Экономика

«Бизнес в неволе не размножается». Александр Бедарев дает прогноз о возможных изменениях на зерновом рынке

Участники зернового рынка давно привыкли к тому, что цены на пшеницу подвержены резким колебаниям. Это один из немногих секторов экономики, где производитель может в следующем году реализовать сырье дешевле, чем в предыдущем. Как правило, в ноябре основные баталии по поводу цены на рынке зерна прекращаются. Но текущий сезон стал исключением. Стоимость пшеницы неуклонно снижается, причем эксперты опасаются давать прогнозы на будущее. «ВД» обратилось за разъяснениями к генеральному директору компании «Мельник», председателю совета директоров Сибирского зернового союза Александру Бедареву.

– Александр Федорович, российский зерновой рынок за пять последних месяцев испытал на себе несколько ценовых обвалов. На фоне того, что в крае получен средний по объему и качеству урожай, положение местных сельхозпроизводителей выглядит еще печальнее. Как будет меняться ситуация?

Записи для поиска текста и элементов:
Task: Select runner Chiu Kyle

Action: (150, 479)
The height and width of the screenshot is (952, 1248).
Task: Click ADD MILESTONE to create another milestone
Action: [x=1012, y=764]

#### ЗАДАНИЕ
Выпишите слово в слово отрывок из статьи о зерновом рынке: от слов «Участники зернового рынка» до слов «союза Александру Бедареву.». Эти записи взяты из другого источника.

#### ОТВЕТ
Участники зернового рынка давно привыкли к тому, что цены на пшеницу подвержены резким колебаниям. Это один из немногих секторов экономики, где производитель может в следующем году реализовать сырье дешевле, чем в предыдущем. Как правило, в ноябре основные баталии по поводу цены на рынке зерна прекращаются. Но текущий сезон стал исключением. Стоимость пшеницы неуклонно снижается, причем эксперты опасаются давать прогнозы на будущее. «ВД» обратилось за разъяснениями к генеральному директору компании «Мельник», председателю совета директоров Сибирского зернового союза Александру Бедареву.